A remote code execution vulnerability (CVE-2020-0920) exists in Microsoft SharePoint when the software fails to check the source markup of an application package. The vulnerability was disclosed and patched on April 14, 2020, affecting multiple versions of SharePoint including SharePoint Enterprise Server 2016, SharePoint Foundation 2010 SP2, SharePoint Foundation 2013 SP1, and SharePoint Server 2019 (NVD).

The vulnerability has been assigned a CVSS v3.1 base score of 8.8 (HIGH) with the vector string CVSS:3.1/AV:N/AC:L/PR:L/UI:N/S:U/C:H/I:H/A:H, indicating network accessibility, low attack complexity, and requiring low privileges. The vulnerability is classified under CWE-434 (Unrestricted Upload of File with Dangerous Type) (NVD).
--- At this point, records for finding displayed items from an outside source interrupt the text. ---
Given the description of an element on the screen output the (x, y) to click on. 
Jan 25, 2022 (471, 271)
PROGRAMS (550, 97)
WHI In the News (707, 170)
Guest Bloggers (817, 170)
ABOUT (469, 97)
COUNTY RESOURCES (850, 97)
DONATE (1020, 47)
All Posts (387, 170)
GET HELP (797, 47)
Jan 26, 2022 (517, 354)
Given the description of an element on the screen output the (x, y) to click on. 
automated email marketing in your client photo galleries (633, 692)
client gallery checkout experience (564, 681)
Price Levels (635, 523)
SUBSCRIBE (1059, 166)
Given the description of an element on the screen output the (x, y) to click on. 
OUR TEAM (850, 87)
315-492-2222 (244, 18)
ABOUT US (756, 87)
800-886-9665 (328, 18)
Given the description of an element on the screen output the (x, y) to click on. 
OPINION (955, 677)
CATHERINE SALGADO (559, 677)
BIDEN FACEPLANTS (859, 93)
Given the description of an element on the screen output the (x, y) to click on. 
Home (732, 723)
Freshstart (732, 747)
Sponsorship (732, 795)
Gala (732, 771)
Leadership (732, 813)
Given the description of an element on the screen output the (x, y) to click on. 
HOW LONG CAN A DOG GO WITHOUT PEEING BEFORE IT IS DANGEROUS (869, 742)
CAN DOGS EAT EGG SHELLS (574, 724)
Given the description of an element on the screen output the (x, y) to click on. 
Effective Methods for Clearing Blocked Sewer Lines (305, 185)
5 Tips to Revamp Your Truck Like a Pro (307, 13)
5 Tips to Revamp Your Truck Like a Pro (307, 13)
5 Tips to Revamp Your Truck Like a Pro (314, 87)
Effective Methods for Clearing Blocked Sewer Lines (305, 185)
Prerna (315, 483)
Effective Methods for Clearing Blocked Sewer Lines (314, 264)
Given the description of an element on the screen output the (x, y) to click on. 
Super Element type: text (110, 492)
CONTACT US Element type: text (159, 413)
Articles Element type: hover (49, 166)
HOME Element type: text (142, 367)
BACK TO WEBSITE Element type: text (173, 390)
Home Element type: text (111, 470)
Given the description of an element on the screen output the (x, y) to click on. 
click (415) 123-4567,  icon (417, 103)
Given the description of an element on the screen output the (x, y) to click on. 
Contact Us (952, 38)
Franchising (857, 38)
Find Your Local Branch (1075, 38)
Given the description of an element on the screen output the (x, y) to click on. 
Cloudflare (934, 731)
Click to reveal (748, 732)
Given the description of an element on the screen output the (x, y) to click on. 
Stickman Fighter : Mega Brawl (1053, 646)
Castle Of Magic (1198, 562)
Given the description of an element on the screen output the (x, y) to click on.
If successfully exploited, this vulnerability could allow an attacker to execute arbitrary code in the context of the SharePoint application pool and SharePoint server farm account. The high CVSS score indicates potential severe impacts on confidentiality, integrity, and availability of the affected systems (NVD).

Microsoft has released security updates to address this vulnerability. The fix is included in the April 14, 2020 security update for affected SharePoint versions. Organizations are advised to apply the security update KB4484299 for SharePoint Enterprise Server 2016 and corresponding updates for other affected versions (Microsoft Support).